- ベストアンサー
民法 不動産の物権変動について
- AとBとの間の物権変動が無効な場合、Bは自分が持っている権利以上移転できず、Dが所有権を取得することはない。
- 善意無過失で登記簿を信頼した場合、DがC名義になっている場合でも所有権を取得することができる。
- Dが所有権を取得する場合は、AとBの間の物権変動が通謀虚偽表示・心裡留保・詐欺され、かつDが善意無過失である場合に限られる。
- みんなの回答 (1)
- 専門家の回答
質問者が選んだベストアンサー
- ベストアンサー
質問の趣旨が今ひとつ分かりませんが、 (1)は原則として正しいが例外がある。 (2)は原則として誤りだが例外がある。 (3)は(2)の例外である94条2項類推適用が抜けている点で誤り。錯誤無効と失踪宣告の取消の場合も抜けている。他にもあるかも知れないが、それを全部挙げる意味がないので検討しない。また、心裡留保で93条が適用になる場合は「有効」であるし、詐欺も「取消しうる」だけであるので取消さない限り有効。なお、判例は数次譲渡において一般的に絶対的構成を採るので「C」が有効に権利を取得すれば転得者であるDの善意悪意は基本的に問題にならない。 となります。 もう少しきちんと説明すると、 設例の通りに不動産(登記と言っているので不動産でしょう)の数次譲渡があったがAB間の譲渡が最初から無効であれば、Bは無権利者なのでBC間の譲渡は原則無効。するとCも無権利者となるのでCD間の譲渡も原則無効となり、結局Dに所有権は移転しない。これが原則論で(1)の話。これは登記を過失なく信頼しても同じである。日本では登記には公信力がないので登記を信頼した者は原則として保護されない。これが(2)の話。 しかし、一定の場合にはそれでは困るので保護する例外がある。その例が94条2項である。

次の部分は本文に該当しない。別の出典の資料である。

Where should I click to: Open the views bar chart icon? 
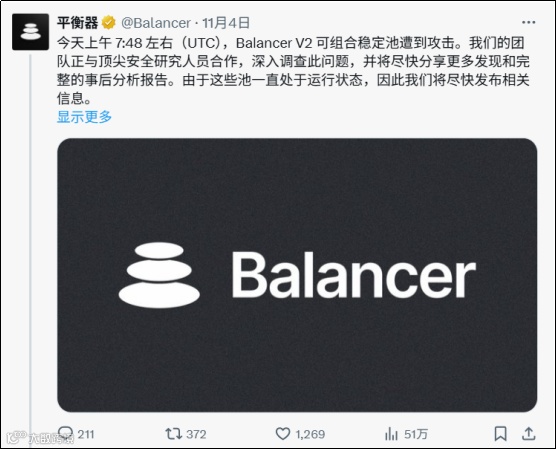(391, 434)
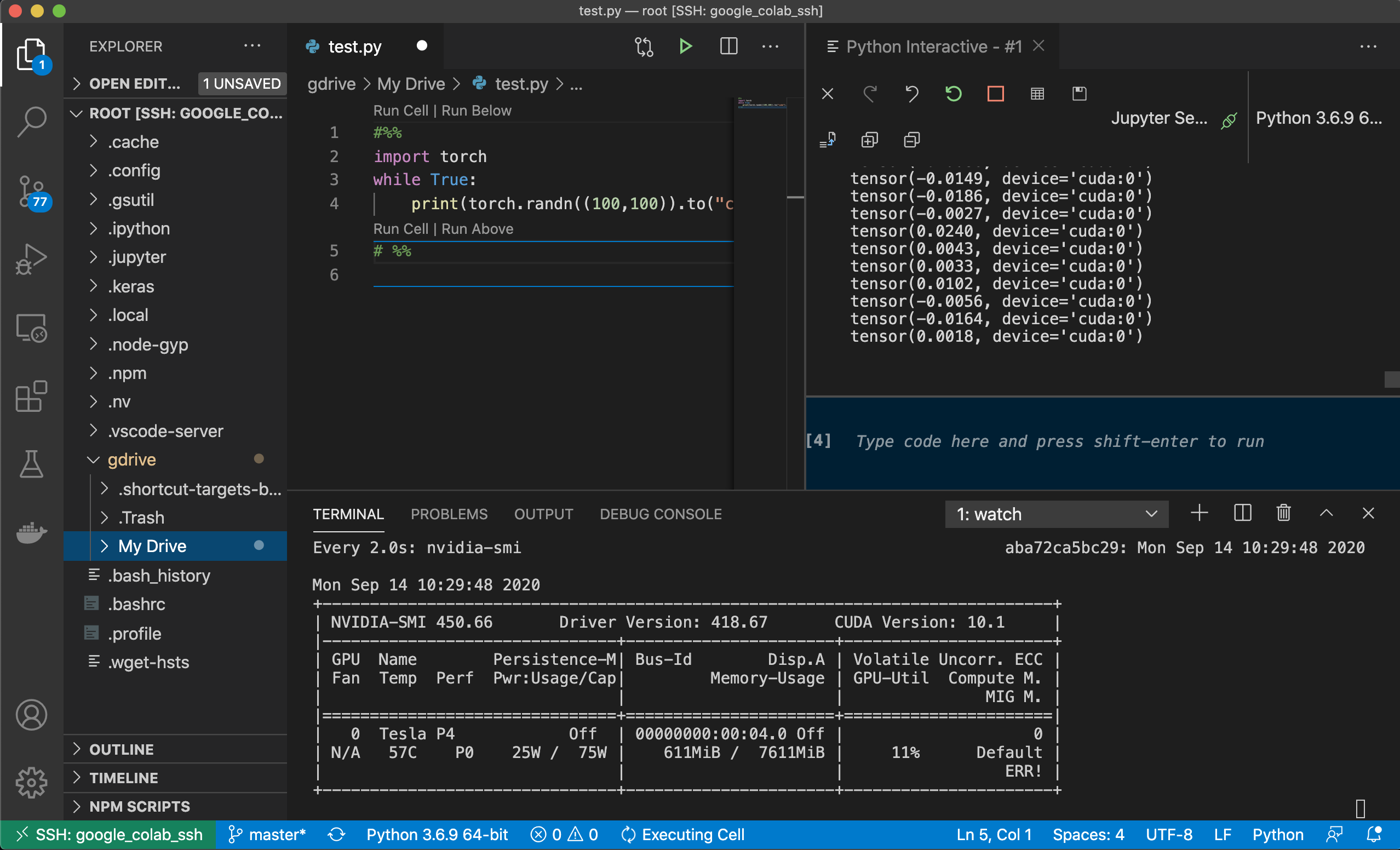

すなわち、AB間の譲渡に関してAB間に虚偽の譲渡であるということの通謀があれば、AB間の譲渡は通謀虚偽表示により無効であるが、「C」がそれを知らなかった場合(善意であれば足り過失はあっても構わないとするのが判例)、「C」は所有権を確定的に取得する。一度確定的にCが所有権を取得した以上、仮に転得者Dが悪意でもDはCから所有権を取得できるとするのが判例。これを絶対的構成と呼ぶ。 また、94条2項類推適用という話がある。簡単に言えば、「通謀は存在しない」が「通謀があったと同視できるような帰責性がAにある」「虚偽の概観が存在する(登記がBにあるなど)」というような場合に、Cが善意であればCは所有権を取得する(なお、Aの帰責性の大きさによってはCに無過失が必要となることがある)。その場合、Dの善意悪意が問題にならないのは94条2項の場合と同様である。 心裡留保で93条の適用がある場合は元々「AB間の譲渡は完全に有効」の場合の話だからBC間の譲渡も有効でCD間の譲渡もDの主観に関係なく有効。 93条但書適用があった場合は、AB間の譲渡は無効。この場合、「原則どおり」BC間の譲渡も無効だが、94条2項類推適用の可能性がある。類推適用がなければ「C」は権利を取得しないのでCD間の譲渡もDの主観によらず無効でDは所有権を取得しない。適用があれば、「C」は権利を確定的に取得するのでCD間の譲渡はDの主観によらず有効でDは権利を取得する。 詐欺は取消しうるだけだから基本的には有効。詐欺を理由にAB間の譲渡が取消になって初めて無効となるが、この場合に「C」が96条3項の「第三者」に該当すれば、「C」は確定的に所有権を取得し、CD間の譲渡は有効となるのでDは所有権を取得する。そのためには、「Cが取消前の第三者で且つ詐欺について善意であること」が必要。「Cが取消後の第三者」であれば、今度は対抗問題と捉えるのが判例で、177条を適用して、CとAの先に登記を備えた方が勝つ、つまりCがAより先に登記を備えれば、「C」は確定的に所有権者となり、CD間の譲渡はDの主観によらず有効になる。Aが先に登記を備えれば、「C」は権利を取得できず、CD間の譲渡はDの主観によらず原則どおり無効。 錯誤で95条但書の適用があればAB間の譲渡は有効で、Bが確定的に権利を取得し、それ以下の譲渡もまた有効となるのでDはその主観によらず権利を取得できる。95条但書の適用がなければ、AB間の譲渡は無効となるからBC間、CD間も無効となる。なお、この場合に、94条2項、96条3項の類推適用を認める判例はない。 失踪宣告の取消の場合は、A、B両方が失踪者の生存(あるいは異時死亡)につき善意であれば無効とならないとするのが判例なのでA、B両方が善意ならAB間の譲渡は有効。すると、以下の譲渡もCDの主観に関係なく有効になる。AB間の譲渡が無効となれば、以下の譲渡も無効。なお、この場合は他人物売買として扱う。
お礼
詳しい説明ありがとうございます。 参考になりました。